Posted by rocnhorse on August 17, 2011 at 5:40pm

It looks like the problem is #tree=true.

With #tree=true, $form_state['values']['captcha_response'] doesn't exist it's something like $form_state['values']['captcha']['captcha_widgets']['captcha_response']

#22

Posted by rocnhorse on August 17, 2011 at 7:02pm

adding
$element['#tree'] = FALSE;
to the captcha_process function seems to fix this.

Here is a patch for 6.x-2.x-dev.

Attachment	Size	Status	Test result	Operations
captcha.patch	622 bytes	Idle	FAILED: [[SimpleTest]]: [MySQL] Invalid patch format in captcha_19.patch.	View details \| Re-test

#24

Posted by soxofaan on November 2, 2011 at 10:28pm

Committed patch #22 by rocnhorse
http://drupalcode.org/project/captcha.git/commit/2ca5d91

#25

Posted by soxofaan on November 2, 2011 at 10:34pm

Also committed it on D7 version
http://drupalcode.org/project/captcha.git/commitdiff/538446c3dcf0abdf060...

#26

Posted by soxofaan on November 2, 2011 at 11:05pm

commit of patch #13 by #17 should be reverted.
$posted_form_id = $this_form_id makes no sense: there could be multiple forms on same page, but there can only one be posted.

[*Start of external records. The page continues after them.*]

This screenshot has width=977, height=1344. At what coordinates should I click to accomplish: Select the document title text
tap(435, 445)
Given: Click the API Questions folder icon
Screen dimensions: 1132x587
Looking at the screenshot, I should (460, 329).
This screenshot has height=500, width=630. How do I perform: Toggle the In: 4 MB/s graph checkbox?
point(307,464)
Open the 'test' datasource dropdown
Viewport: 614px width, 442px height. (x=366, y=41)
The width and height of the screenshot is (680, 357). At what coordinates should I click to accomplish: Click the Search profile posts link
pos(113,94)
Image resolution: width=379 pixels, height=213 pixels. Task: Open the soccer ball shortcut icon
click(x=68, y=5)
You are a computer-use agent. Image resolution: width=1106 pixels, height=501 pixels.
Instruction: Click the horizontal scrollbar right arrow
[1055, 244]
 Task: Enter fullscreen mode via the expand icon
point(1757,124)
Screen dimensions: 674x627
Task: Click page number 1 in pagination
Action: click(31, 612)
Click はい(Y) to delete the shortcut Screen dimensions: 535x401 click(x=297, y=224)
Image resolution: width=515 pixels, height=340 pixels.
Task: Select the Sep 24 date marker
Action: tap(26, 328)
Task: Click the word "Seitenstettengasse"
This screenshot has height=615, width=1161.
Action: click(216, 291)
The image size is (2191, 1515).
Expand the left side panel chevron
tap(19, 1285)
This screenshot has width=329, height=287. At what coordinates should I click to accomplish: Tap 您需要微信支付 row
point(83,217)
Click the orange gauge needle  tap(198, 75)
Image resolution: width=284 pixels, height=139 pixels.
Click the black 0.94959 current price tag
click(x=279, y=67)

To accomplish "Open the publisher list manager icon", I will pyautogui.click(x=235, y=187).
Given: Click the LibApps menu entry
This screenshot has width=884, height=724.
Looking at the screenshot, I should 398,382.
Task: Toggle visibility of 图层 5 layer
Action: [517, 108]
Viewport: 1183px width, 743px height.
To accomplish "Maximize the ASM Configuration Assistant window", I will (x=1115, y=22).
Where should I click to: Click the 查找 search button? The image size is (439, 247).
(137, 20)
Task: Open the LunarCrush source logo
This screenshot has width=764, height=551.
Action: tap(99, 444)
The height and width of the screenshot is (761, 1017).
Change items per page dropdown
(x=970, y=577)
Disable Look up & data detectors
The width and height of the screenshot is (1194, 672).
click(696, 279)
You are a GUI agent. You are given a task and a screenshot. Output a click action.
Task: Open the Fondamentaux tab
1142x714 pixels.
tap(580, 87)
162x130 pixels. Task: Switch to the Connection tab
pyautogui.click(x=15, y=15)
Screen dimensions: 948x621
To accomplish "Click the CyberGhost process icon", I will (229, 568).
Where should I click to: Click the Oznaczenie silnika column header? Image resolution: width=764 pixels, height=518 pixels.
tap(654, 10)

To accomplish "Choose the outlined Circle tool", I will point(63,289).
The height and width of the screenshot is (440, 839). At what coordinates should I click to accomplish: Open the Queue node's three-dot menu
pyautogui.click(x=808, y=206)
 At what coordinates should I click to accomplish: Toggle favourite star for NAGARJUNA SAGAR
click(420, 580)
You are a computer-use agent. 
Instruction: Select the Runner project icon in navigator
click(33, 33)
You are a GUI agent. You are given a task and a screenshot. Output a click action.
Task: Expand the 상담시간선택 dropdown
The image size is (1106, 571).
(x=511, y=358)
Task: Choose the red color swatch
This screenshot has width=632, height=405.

It also breaks things: #1328272: "10 more examples of this challenge"

#27

Posted by soxofaan on November 20, 2011 at 11:38am

Status:

patch (to be ported)

» needs work

as mentioned in #26, I reverted the commit of patch #13:
http://drupalcode.org/project/captcha.git/commit/1161a4d

#28

Posted by skitten6 on December 12, 2011 at 3:43pm

Version:

6.x-2.x-dev

» 7.x-1.0-beta1

I seem to have the same problem. when i remove the extra image field the problem is fix. But since im new with drupal codes, im not really sure how to fix this problem with the patch. Maybe a different or easier way for newbies to fix this problem?